Cycling through Kafka's Castle:

Why cyclists bend the rules

Motorists don’t like cyclists breaking the rules.  They argue that cyclists will only garner respect on the roads when they stop jumping reds and riding on the pavement.  Many cyclists take the reverse stance, demanding equal respect with motorists before they conform to the same strictures. 

This is a manifestation of the classic ‘rights vs responsibilities’ argument – the idea that your ‘right’ to express certain freedoms, and to be treated to a certain standard, should be in direct proportion to how well you discharge your ‘responsibility’ to behave as a good citizen.  

But this line of reasoning is misleading.  The idea that everyone should be expected to behave (and be treated) in the same way is based on the false assumption that everyone inhabits the same road.  They do not.  Motorists and cyclists have fundamentally different experiences of using the road, which inevitably leads them to develop very different road-use behaviours.  These are rarely examined outside the confines of moral notions of how either party should behave, obscuring the real issues at play.


It is a truism that our cities are designed for cars.  However, while a great deal has been written about the implications for city-wide mobility, consumption, class and gender, etc, little has been said about the environment within roads that distinguishes between their various inhabitants. 

When drivers get behind the wheel, they find themselves in a seamless landscape.  Roads all join up with each other.  Signs always point in the right direction.  Maps all show you exactly what roads you can go down, and which direction you can go in.  (Albeit with the odd glitch in new satnav technology in recent years.)  The most difficult obstacle encountered by motorists is probably finding where they are allowed to park, in the case of zones requiring residential permits – but even parking is usually pretty clearly signalled with lines painted on the roads. 

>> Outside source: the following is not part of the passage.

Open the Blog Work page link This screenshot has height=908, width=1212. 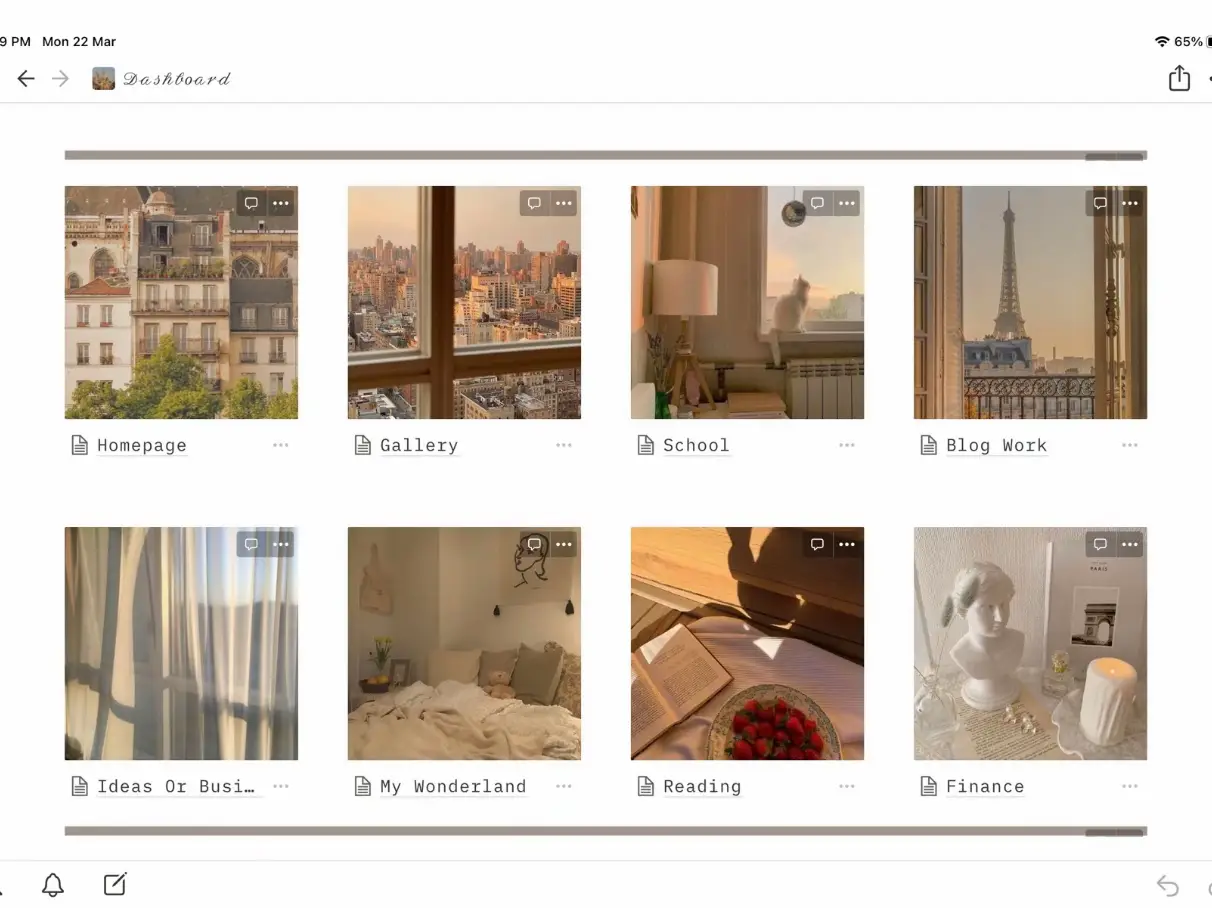point(996,446)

Cyclists are not afforded such luxuries.  Bike lanes frequently stop dead at physical obstructions, or just disappear without warning.  (This phenomenon is so prevalent that whole books have been published containing nothing but pictures of absurd cycle lane cock-ups.)  Blue signposts marked ‘Quiet route’ lead unwary cyclists into backstreet shortcuts – only to leave them stranded in the middle of nowhere when the breadcrumb trail of signs runs out.  Standard A-Z maps (as opposed to specialised bike lane maps) display areas prohibited to cars – but don’t include contra-flow cycle lanes down one-way streets, or alleys that cyclists may (legitimately) cut through.

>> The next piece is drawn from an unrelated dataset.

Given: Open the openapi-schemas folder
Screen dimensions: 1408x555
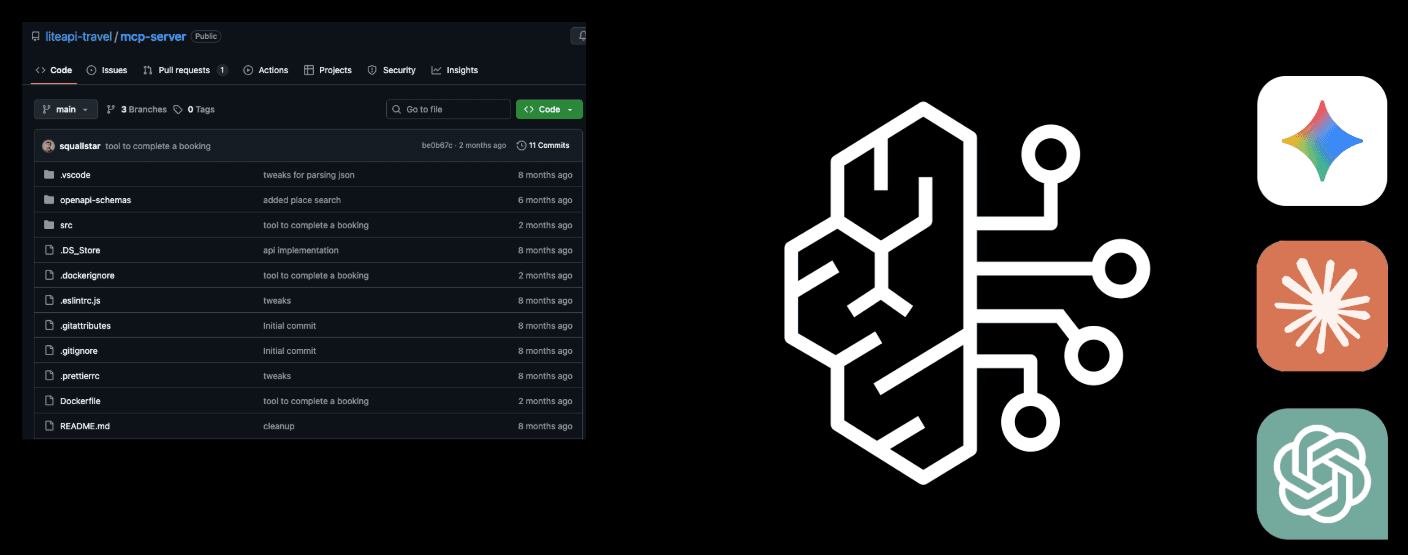Looking at the screenshot, I should [95, 200].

Parking is a minefield.  Street cycle racks are rare, meaning that street furniture must first be scouted out, and then assessed for its probable legality (“Am I allowed to chain my bike to these railings?  How about these ones…?”);  its security (“Could my bike be lifted over the top of this sign…?”); and finally its physical availability, as you embark upon a grim bodily struggle with a street lamp that’s just too thick to wrap your lock around.


The upshot is that motorists never have to think about the space they move through.  They never have to make split-second decisions about how to interpret mixed messages about how they’re expected to drive along a particular road – everything is handed to them on a plate. 

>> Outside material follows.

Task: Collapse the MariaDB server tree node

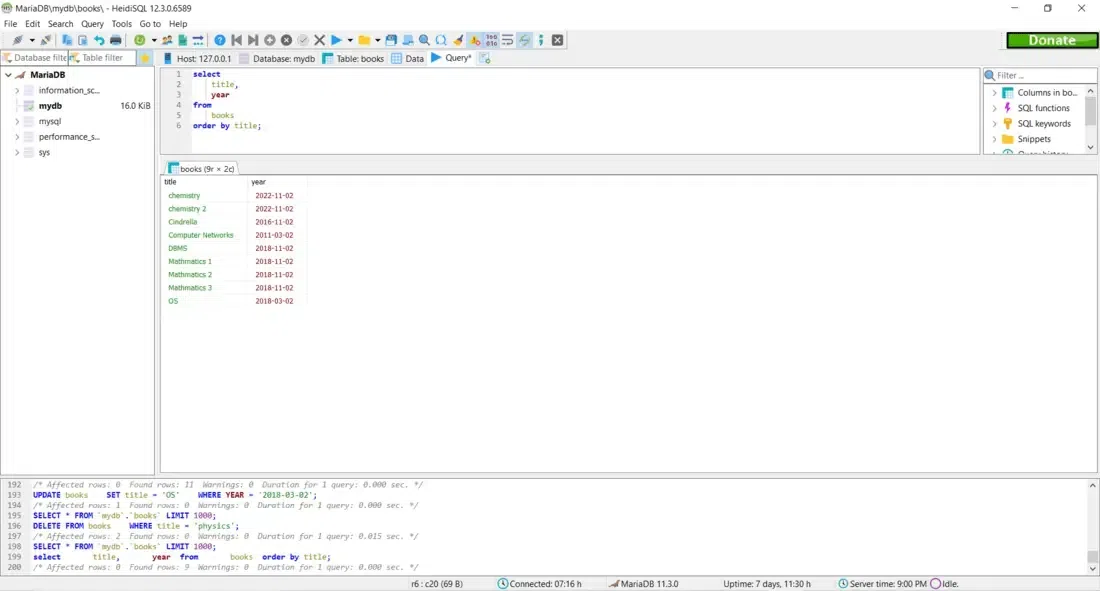Action: (x=8, y=75)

Cyclists meanwhile are forced to constantly question how they are going to navigate an obstacle;  to second-guess whether a cycle lane that directs them from the road onto the pavement will lead to them being shouted at by pedestrians 50 yards down the line;   to query every few minutes what is being asked of them by the authorities, and whether they are responding in the correct way. 

Cars drive through cities designed by Euclid.  Cyclists ride through cities that were designed by MC Escher, and which are administered by Franz Kafka. 


This article is not a straightforward justification of law-breaking by people who have been hard done-by.  It is a critique of those who get surprised when cyclists behave as though they exist below the radar.

When a group of people inhabits a world that demands constant reflection on what behaviour is required of them, they inherently develop a more fluid and immediate form of cognitive and physical engagement with their surroundings.  This blurs – even transcends – the more bureaucratic elements of the laws that are designed to govern the presumably legitimate heirs of this landscape. 

1 comment:

Adrian Tritschler said...

Good read, but something may be amiss with your stylesheets as the article is illegible in chrome, I had to select the text with a mouse to hilight it all and make it visible.